**Input material:**
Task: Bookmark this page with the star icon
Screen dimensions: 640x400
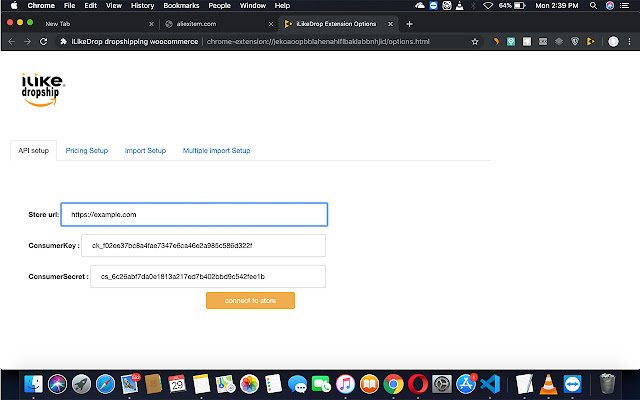Action: click(x=475, y=42)
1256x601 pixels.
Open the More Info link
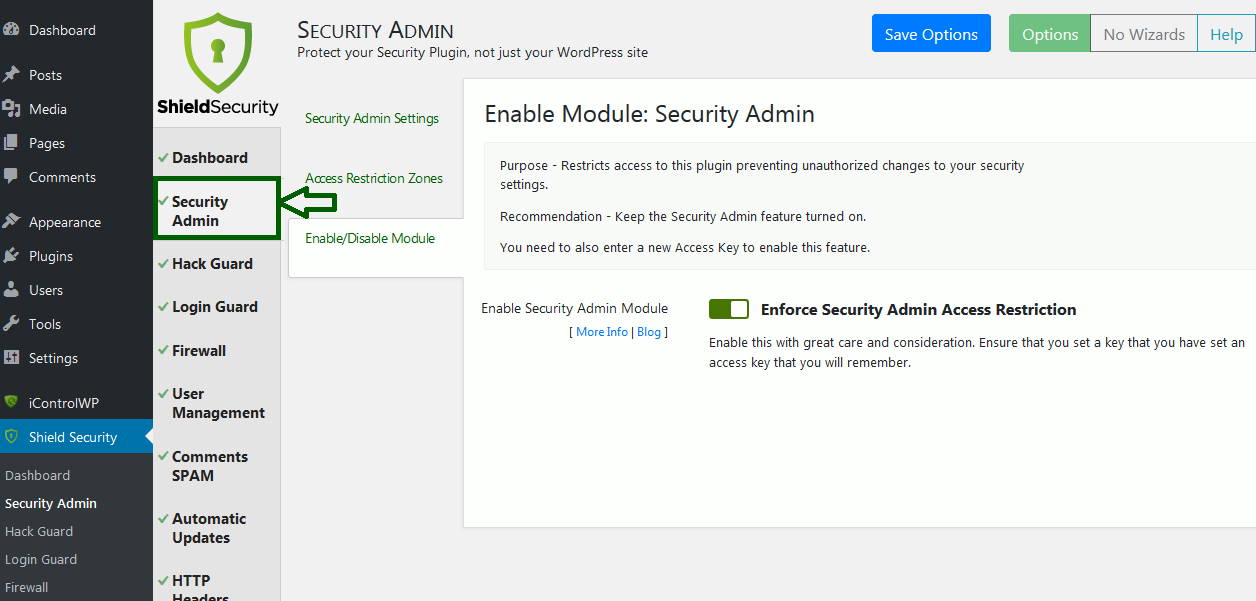pos(601,331)
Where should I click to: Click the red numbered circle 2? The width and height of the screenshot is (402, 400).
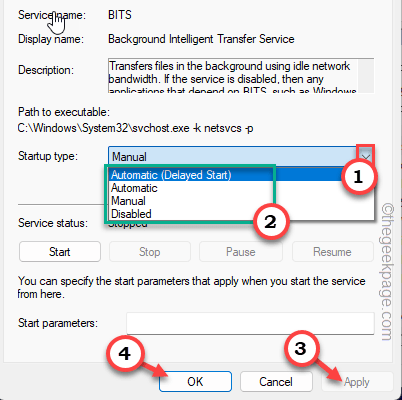coord(270,222)
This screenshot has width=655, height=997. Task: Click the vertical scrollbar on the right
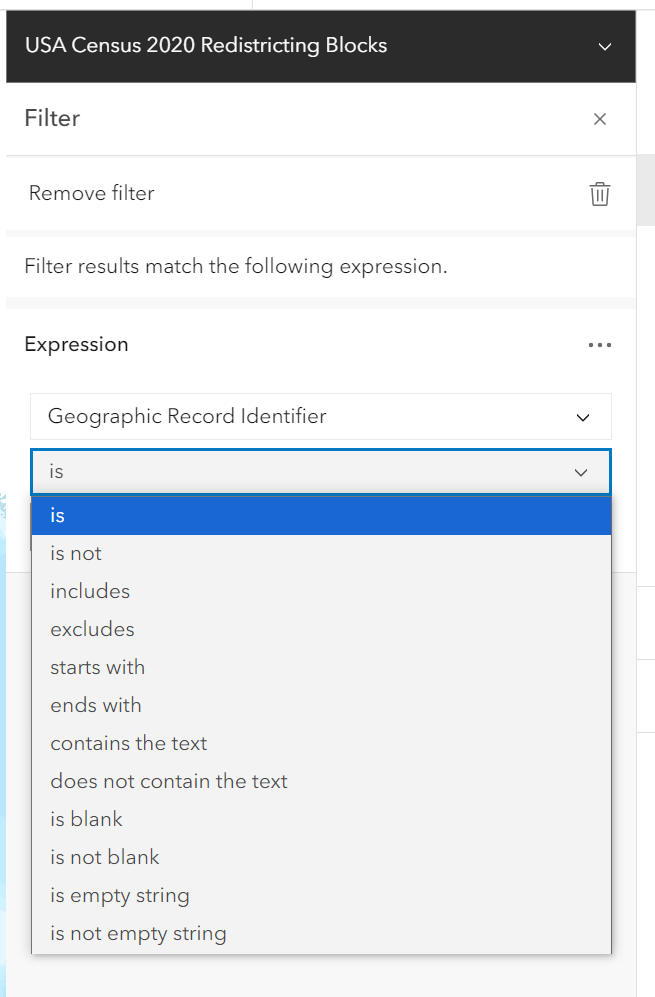pyautogui.click(x=647, y=190)
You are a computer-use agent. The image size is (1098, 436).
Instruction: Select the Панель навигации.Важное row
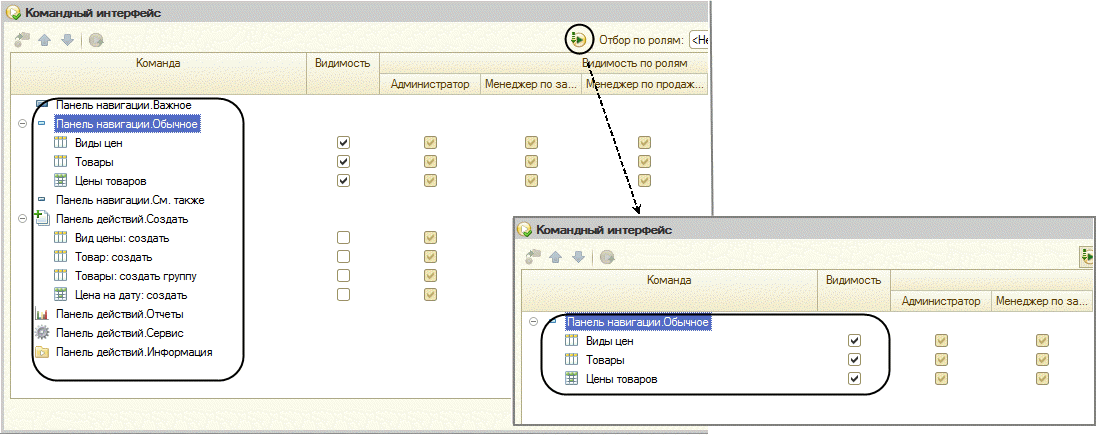pos(124,105)
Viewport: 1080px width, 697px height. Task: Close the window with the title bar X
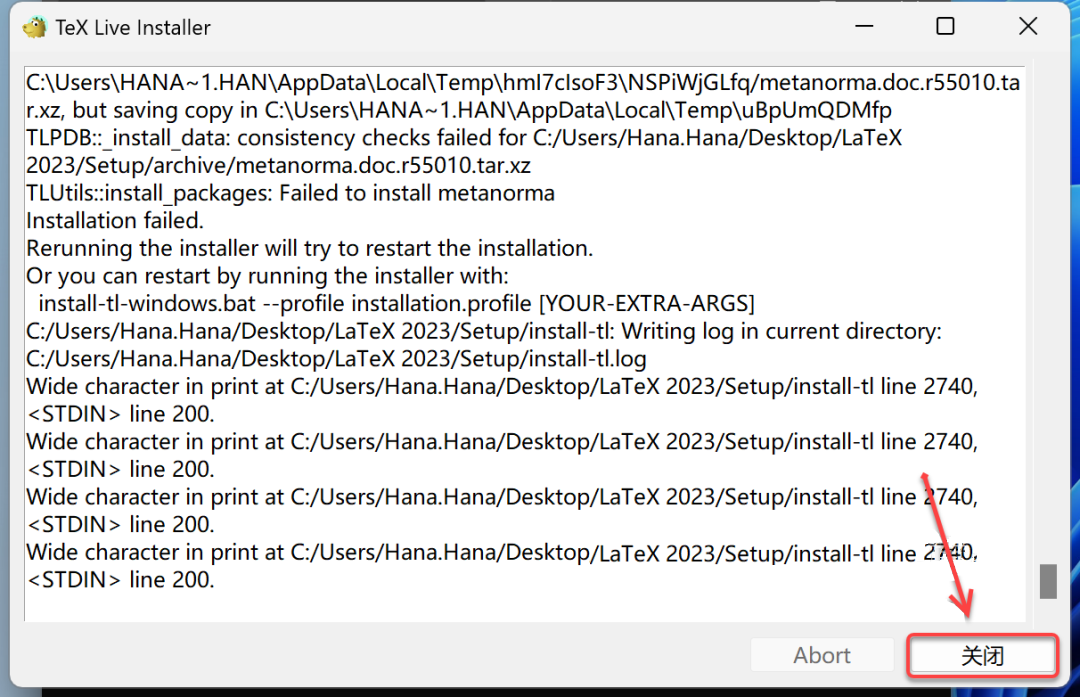pos(1027,27)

**Work required:** Go through the entries above and write them out again exactly, images left behind.

**Problem solution:**
Task: Bookmark this page with the star icon
Screen dimensions: 640x400
Action: click(x=475, y=42)
1256x601 pixels.
Open the More Info link
pos(601,331)
Where should I click to: Click the red numbered circle 2? The width and height of the screenshot is (402, 400).
coord(270,222)
This screenshot has width=655, height=997. Task: Click the vertical scrollbar on the right
pyautogui.click(x=647, y=190)
You are a computer-use agent. The image size is (1098, 436).
Instruction: Select the Панель навигации.Важное row
pos(124,105)
Viewport: 1080px width, 697px height. Task: Close the window with the title bar X
pos(1027,27)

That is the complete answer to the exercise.